Here, the main question is how much effort to expend to convert poorly
distributed hash codes via techniques that spread bits across a
32bit hash, resolved to an index via a power-of-two mask.
Bit-spreading (via those shifts, xors, etc you see in hash classes)
gives fewer collisions, but with diminishing returns with more effort,
in part because this code occurs at a choke-point: Loading the bin
(and key) at the index may entail a cache miss, stalling the
processor, so the code leading up to this point is on a critical
path.

You can model some of this analytically, as deviations from ideal
Poisson distribution, where the probability of at least one collision
is roughly 1 / (8 * N), where N is number of elements, under default
resizing policies and pure random keys. But models don't give you any
answer beyond illustrating that the tradeoff between mixing cost and
collision rates generally favors cheaper mixing. Beyond that, the best
you can do is empirically evaluate particular choices against a wide
range of key types and use cases, (There are other non-analytic
concerns here as well. For example, the current bit-spreading in class
HashMap additionally has the property of bounding cache miss rates
during traversal when used for adjacent consecutive integer keys. Yes,
this is a weird consideration but was important to some people at the
time.)

The new String efforts differ in that the hashCode function is up for
grabs, and additionally is cacheable. So the costs have both one-time
initial hash computation, and recurring (for, say, "U" usages of a
key) components. But because we are in control of initial hash,
we can ensure that we don't need further bit-spreading. so,
for U usages, the cost is:

cost(initialHash(key)) +
   U * sum(i=0, inf, cost(compareElement) * prob >= i collisions))
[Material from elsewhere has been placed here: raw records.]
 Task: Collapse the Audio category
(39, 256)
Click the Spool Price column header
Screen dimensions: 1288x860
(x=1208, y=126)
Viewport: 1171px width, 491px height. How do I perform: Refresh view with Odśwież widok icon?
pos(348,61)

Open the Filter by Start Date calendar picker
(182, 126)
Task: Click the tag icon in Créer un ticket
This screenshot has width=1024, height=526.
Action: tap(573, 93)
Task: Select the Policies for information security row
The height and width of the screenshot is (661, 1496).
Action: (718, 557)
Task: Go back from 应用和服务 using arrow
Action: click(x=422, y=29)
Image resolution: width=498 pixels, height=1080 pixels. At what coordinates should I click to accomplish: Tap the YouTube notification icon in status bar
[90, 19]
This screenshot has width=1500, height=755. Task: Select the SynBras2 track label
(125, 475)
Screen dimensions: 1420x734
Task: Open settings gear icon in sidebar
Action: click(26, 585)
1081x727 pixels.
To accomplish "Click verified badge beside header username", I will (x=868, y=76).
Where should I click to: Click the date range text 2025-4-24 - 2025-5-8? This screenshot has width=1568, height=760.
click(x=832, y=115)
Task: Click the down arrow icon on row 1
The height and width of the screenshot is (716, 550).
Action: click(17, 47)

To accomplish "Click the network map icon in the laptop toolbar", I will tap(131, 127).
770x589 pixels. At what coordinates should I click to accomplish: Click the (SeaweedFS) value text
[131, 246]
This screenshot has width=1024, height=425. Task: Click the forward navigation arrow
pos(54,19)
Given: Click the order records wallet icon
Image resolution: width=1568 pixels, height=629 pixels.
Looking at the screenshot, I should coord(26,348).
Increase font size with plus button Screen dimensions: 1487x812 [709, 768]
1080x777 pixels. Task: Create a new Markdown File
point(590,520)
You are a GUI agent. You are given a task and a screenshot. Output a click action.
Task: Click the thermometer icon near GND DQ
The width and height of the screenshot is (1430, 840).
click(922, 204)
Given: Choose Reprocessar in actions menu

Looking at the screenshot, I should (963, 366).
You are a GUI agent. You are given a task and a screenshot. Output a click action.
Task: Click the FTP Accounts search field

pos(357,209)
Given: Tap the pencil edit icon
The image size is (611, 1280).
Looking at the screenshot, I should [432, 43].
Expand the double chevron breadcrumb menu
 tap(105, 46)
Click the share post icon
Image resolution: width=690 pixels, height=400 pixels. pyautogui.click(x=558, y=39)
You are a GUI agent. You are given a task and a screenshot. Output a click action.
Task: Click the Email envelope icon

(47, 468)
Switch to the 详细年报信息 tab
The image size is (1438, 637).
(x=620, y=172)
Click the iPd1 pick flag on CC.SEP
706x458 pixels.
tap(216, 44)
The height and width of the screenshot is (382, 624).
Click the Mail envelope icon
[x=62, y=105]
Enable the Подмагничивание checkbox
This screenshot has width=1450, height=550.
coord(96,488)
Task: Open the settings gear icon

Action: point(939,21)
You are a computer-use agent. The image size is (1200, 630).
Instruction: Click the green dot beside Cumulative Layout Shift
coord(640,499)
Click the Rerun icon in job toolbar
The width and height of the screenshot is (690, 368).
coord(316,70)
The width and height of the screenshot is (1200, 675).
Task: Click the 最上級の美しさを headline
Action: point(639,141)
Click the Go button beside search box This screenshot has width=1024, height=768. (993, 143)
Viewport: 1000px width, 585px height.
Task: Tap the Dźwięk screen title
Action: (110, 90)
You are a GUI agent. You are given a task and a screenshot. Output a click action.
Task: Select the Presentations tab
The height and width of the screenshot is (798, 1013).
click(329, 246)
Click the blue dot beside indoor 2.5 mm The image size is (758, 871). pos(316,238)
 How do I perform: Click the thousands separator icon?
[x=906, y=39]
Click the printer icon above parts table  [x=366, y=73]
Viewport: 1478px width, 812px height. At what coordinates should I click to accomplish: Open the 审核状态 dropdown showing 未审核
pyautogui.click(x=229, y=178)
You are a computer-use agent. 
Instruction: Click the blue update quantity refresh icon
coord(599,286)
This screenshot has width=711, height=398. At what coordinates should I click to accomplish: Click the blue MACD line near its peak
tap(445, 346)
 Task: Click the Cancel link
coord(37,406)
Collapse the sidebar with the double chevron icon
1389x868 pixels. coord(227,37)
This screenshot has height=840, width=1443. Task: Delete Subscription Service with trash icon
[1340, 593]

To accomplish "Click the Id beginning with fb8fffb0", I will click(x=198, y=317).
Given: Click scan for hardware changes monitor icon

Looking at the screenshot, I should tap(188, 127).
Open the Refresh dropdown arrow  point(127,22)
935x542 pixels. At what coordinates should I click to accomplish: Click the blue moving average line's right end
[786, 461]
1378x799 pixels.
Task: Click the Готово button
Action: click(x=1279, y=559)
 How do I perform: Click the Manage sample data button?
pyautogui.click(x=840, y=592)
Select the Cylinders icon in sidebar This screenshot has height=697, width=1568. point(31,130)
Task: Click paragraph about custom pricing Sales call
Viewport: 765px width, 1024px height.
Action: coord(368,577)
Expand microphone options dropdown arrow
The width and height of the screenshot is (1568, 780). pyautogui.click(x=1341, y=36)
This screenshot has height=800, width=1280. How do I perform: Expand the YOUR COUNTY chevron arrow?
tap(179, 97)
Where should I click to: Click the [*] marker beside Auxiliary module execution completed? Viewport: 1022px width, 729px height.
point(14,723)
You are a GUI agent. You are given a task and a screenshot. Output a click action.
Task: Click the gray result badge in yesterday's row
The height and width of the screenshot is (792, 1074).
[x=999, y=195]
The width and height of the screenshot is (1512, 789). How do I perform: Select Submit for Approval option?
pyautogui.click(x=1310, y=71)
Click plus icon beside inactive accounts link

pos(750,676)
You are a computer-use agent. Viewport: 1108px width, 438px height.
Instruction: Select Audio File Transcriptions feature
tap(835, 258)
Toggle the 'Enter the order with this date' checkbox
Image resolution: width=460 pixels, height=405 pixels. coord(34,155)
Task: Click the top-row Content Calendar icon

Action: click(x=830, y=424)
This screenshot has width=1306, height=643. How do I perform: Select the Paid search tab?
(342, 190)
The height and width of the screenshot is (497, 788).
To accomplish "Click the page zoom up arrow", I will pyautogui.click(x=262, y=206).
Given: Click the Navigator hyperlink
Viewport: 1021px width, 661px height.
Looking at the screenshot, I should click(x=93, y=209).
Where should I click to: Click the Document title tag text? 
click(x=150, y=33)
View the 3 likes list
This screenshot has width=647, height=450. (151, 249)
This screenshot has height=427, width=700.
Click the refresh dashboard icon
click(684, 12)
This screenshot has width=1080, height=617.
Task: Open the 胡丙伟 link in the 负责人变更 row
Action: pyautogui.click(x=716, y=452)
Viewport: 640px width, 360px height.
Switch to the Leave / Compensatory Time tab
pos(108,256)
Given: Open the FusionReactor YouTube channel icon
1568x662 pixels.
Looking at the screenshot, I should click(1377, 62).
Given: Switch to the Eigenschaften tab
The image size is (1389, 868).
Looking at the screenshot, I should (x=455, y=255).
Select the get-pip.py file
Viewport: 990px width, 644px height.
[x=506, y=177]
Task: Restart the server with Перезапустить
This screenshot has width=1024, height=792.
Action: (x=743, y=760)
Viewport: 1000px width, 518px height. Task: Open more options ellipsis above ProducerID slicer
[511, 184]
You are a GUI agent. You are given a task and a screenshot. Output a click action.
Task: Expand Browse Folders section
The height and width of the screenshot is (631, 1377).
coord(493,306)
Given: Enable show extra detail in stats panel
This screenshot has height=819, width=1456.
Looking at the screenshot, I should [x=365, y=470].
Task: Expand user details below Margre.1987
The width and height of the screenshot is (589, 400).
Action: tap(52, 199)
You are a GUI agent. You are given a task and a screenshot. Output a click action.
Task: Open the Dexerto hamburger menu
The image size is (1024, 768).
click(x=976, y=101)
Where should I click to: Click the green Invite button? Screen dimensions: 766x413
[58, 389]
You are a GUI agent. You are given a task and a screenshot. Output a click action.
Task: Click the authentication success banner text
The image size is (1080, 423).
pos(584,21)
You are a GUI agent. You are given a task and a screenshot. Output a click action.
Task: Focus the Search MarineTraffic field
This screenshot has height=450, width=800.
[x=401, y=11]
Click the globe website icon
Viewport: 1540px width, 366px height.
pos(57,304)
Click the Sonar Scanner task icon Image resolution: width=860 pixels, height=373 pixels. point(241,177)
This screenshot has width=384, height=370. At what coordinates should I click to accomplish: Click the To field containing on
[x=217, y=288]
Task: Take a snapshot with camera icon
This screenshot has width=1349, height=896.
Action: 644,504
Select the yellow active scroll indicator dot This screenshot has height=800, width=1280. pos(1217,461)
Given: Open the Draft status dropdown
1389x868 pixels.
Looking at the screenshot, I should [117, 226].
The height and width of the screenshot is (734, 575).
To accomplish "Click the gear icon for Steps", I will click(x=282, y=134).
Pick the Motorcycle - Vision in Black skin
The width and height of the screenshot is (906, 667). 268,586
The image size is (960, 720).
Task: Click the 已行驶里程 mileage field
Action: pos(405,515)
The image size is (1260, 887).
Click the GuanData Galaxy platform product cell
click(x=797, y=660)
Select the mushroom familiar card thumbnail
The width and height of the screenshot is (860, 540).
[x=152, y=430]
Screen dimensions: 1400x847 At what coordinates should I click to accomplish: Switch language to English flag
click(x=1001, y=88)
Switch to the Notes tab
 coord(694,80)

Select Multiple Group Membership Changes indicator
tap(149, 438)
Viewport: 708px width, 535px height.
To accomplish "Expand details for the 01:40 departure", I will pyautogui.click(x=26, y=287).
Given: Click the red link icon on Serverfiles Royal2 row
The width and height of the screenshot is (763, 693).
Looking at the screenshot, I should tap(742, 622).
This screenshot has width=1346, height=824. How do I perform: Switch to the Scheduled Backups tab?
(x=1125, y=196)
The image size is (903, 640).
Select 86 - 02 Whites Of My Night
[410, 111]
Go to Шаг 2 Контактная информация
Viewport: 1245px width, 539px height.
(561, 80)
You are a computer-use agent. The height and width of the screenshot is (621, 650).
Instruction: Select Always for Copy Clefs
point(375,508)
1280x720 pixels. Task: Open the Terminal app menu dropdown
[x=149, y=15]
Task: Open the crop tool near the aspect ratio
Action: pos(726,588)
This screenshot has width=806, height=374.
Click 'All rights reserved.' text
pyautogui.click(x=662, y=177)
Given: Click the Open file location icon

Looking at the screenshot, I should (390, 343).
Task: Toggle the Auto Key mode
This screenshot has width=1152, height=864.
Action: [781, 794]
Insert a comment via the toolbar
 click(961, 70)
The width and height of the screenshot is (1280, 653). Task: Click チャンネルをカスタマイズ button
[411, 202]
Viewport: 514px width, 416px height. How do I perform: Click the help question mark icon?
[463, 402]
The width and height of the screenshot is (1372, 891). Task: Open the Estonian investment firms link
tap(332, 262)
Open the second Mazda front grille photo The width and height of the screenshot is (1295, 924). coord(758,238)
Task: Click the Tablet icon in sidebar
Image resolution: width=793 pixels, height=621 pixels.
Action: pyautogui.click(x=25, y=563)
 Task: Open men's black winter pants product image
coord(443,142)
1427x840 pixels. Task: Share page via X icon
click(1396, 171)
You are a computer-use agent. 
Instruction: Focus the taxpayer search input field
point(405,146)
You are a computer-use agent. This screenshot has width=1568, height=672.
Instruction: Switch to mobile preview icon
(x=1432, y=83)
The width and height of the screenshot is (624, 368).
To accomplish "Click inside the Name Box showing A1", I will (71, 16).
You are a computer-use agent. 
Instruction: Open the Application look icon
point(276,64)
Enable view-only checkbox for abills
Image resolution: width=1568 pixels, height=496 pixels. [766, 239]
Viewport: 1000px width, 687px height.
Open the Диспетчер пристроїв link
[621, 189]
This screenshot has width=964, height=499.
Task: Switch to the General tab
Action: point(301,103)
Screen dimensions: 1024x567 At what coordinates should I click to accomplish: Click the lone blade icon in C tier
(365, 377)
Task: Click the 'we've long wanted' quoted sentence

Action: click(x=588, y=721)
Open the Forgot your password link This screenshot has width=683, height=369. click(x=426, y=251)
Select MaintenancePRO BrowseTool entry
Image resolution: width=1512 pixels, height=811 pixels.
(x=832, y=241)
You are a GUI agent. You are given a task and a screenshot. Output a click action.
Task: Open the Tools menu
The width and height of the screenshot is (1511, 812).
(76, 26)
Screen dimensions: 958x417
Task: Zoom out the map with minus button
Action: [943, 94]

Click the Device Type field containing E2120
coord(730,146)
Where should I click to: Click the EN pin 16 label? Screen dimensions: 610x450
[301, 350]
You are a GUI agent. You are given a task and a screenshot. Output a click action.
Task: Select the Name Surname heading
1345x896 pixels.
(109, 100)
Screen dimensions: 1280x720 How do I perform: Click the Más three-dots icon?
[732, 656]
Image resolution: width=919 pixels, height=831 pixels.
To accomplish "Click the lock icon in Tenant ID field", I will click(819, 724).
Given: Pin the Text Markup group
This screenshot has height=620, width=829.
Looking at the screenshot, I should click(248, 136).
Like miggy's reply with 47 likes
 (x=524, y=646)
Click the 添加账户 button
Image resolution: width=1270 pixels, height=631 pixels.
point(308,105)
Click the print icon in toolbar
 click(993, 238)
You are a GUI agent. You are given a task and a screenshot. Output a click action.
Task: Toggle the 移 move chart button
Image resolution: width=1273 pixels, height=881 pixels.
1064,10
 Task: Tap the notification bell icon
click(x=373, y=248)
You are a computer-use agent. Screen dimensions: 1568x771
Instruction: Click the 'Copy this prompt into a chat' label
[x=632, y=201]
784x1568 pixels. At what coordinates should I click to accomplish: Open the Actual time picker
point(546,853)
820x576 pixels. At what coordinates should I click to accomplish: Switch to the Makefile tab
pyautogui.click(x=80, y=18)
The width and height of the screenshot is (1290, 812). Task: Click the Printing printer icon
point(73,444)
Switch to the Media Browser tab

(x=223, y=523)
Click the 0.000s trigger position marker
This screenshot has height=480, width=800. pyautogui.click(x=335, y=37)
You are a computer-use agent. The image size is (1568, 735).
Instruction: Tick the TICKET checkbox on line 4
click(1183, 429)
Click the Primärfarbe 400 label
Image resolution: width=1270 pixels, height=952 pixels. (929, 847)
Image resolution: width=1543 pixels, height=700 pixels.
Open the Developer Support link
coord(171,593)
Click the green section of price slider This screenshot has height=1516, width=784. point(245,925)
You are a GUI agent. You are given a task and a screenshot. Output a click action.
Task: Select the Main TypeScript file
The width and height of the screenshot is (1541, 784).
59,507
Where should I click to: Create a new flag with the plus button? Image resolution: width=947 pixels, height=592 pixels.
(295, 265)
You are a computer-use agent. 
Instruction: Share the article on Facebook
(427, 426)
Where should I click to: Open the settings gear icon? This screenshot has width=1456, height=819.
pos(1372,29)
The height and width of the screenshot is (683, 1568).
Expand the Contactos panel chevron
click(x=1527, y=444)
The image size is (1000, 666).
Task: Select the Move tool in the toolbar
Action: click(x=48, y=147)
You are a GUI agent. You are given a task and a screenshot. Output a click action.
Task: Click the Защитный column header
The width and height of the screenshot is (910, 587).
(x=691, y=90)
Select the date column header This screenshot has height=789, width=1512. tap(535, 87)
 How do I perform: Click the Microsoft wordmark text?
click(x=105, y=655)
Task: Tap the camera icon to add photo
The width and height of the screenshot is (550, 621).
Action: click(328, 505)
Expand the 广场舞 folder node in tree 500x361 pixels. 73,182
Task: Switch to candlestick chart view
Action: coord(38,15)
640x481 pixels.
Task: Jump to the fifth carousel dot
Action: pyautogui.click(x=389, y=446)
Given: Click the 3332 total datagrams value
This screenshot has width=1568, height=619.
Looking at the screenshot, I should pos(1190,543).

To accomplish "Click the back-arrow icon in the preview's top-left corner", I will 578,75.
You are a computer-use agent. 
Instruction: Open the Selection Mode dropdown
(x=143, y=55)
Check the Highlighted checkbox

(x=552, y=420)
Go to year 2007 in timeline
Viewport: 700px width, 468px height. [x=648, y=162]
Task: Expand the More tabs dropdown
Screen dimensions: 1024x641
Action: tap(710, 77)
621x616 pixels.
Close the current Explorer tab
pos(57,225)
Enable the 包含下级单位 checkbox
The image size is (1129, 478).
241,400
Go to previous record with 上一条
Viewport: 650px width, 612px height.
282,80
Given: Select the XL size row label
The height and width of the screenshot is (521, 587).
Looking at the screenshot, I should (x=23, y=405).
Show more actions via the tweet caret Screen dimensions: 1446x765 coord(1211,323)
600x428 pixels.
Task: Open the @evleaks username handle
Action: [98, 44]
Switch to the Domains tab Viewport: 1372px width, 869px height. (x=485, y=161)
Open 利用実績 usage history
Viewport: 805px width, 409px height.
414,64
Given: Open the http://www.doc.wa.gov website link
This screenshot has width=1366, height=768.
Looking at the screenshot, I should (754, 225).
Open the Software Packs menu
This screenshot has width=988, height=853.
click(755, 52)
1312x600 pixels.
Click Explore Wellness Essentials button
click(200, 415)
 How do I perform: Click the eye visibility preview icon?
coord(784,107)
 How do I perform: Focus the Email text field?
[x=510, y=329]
Back-of-envelope analytic modeling shows that the tradeoffs between
initial cost and collision rate depend on both U (usages per key) and
N (number of elements). There are too many unknown constants to make
any absolute conclusions about choice of algorithm.  But plugging in
a few sample values shows that the break even point for increasing
initial hash cost vs better collision rate is further out than you
might expect. For example, guestimating that the murmur code in
current patch is twice as expensive as the "DJB" algorithm in String
hashCode (which I think is a lower bound) but gives 10% lower collision
probability (which I think is  upper bound), you'd only choose
it if U > c * N, where "c" absorbs a lot of slop but is likely
greater than 1. Which indicates that this is probably not the most
common use case.  (But it is a common case in most benchmarks, that
reuse keys a lot to get better time estimates.)

So it does seem worth exploring algorithms with different
speed/quality tradeoffs. For example, some similar guestimation (and a
bit of empirical confirmation) suggests that a good choice might be a
random-seeded version of the well-established Jenkins "one-time"
algorithm (http://en.wikipedia.org/wiki/Jenkins_hash_function), which
is only a little more expensive as DJB but doesn't have as good
collision rates as Murmur3. (Although I'm not at all sure it is
not as good because of the top-byte-usually-zero issue
for Murmur3 on char[]).

In fact, it is not clear to me at the moment whether just using
random-seeded version of current DJB would be about as good as any
other choice. If that were the case, some of the upcoming changes
could be further simplified. And could be vastly simplified
if it were OK to have a VM switch -UseRandomStringHashSeed.
If so, the main impact would be to change one line in String.hashCode.
I'm sure the JLS purists out there would not be happy about this though.

(BTW, see some related discussions on StackExchange:
http://programmers.stackexchange.com/questions/49550/which-hashing-algorithm-is-best-for-uniqueness-and-speed/)

There are other, completely different, approaches to dealing with bad
user hash codes, such as the use of separate data structures to handle
colliding codes. We've rejected them in the past, but I'm trying some
out in the in-progress overhaul of ConcurrentHashMap.

Aside: I discovered while investigating some of this that explicitly
omitting the bit-spreading step for String keys in hash table classes
under any of these algorithms works well if you are going to
explicitly do a (key instanceof String) check anyway.  (This
partially accounts for results I noted in previous mail about
impact of Murmur3.) While it doesn't hurt to further bit-spread
any of these String hash codes, it doesn't help, and since the
test is there anyway, it is better to also use it to skip spread step.
It may be is worth adding this check even if not otherwise
needed because it helps compilers resolve the hashCode call along
this path, and Strings are the most common kinds of keys anyway.

-Doug